* _Stated problem_
Pick out each line in the records below that contains the string "title", and copy those lines. Uppercase and lowercase letters count as different.

* _Material for the task_

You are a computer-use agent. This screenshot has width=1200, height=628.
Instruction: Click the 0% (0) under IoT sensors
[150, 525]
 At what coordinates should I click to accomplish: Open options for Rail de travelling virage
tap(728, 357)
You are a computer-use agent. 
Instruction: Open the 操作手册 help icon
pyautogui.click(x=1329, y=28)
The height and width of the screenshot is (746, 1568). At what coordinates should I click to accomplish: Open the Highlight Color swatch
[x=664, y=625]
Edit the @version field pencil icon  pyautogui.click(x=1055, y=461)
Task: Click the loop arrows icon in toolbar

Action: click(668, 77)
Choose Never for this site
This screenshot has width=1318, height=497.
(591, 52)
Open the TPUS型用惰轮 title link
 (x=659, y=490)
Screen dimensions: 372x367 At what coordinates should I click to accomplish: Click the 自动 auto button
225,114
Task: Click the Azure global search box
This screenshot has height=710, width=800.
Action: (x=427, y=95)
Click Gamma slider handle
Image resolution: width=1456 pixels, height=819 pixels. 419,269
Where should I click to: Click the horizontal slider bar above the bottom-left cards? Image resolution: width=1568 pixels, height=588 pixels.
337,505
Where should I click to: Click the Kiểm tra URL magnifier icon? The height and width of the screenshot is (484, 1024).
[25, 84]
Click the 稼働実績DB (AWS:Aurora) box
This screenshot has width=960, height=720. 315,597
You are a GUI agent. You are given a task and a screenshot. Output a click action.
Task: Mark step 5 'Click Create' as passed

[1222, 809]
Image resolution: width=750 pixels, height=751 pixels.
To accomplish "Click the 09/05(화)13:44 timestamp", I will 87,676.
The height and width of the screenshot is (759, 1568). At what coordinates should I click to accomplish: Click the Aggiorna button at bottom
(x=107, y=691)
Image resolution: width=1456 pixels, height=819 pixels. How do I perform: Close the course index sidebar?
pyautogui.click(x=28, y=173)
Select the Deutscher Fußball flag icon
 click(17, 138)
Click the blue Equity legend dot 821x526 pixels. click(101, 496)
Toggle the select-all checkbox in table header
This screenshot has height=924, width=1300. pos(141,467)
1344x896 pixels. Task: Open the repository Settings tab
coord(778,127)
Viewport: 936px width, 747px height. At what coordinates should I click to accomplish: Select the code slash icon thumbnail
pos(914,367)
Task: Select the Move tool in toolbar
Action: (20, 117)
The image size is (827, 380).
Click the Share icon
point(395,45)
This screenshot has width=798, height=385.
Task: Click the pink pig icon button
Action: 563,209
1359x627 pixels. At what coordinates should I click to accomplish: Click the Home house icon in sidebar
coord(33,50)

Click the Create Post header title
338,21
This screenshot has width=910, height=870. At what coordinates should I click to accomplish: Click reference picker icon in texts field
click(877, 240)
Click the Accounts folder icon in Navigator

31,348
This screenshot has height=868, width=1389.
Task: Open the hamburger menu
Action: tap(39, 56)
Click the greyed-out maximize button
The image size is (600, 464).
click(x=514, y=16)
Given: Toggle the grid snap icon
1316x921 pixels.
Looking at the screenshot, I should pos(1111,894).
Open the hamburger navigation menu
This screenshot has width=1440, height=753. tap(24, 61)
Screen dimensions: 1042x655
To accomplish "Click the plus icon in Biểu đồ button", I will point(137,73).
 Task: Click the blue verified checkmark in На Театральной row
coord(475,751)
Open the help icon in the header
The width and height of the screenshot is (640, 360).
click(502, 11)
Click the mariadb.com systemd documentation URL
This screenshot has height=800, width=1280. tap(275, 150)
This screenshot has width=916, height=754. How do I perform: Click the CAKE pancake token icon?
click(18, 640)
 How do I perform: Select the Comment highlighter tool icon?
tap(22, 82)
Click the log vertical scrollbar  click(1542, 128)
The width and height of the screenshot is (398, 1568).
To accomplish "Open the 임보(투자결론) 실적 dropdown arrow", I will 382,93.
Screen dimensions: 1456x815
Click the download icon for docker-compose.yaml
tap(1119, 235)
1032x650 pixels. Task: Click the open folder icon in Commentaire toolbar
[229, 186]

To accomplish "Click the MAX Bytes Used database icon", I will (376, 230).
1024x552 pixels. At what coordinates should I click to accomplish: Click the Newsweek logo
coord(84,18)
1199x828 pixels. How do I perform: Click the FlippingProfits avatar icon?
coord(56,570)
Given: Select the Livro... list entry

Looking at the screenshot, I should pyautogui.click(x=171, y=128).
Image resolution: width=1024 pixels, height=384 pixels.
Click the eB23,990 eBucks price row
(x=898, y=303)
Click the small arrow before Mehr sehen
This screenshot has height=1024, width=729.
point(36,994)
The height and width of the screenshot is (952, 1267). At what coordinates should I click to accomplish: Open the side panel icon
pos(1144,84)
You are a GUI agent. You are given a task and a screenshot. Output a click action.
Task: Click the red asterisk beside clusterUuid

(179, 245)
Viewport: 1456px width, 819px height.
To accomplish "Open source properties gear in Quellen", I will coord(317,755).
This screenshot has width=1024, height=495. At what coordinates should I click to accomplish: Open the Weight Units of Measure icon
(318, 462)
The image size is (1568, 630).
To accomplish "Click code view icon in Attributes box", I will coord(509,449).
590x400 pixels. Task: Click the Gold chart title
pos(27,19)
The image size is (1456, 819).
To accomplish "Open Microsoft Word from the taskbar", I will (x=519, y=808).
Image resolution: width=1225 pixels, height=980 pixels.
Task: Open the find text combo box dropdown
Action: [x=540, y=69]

* _Correct result_
Open the TPUS型用惰轮 title link
Click the Create Post header title
590x400 pixels. Task: Click the Gold chart title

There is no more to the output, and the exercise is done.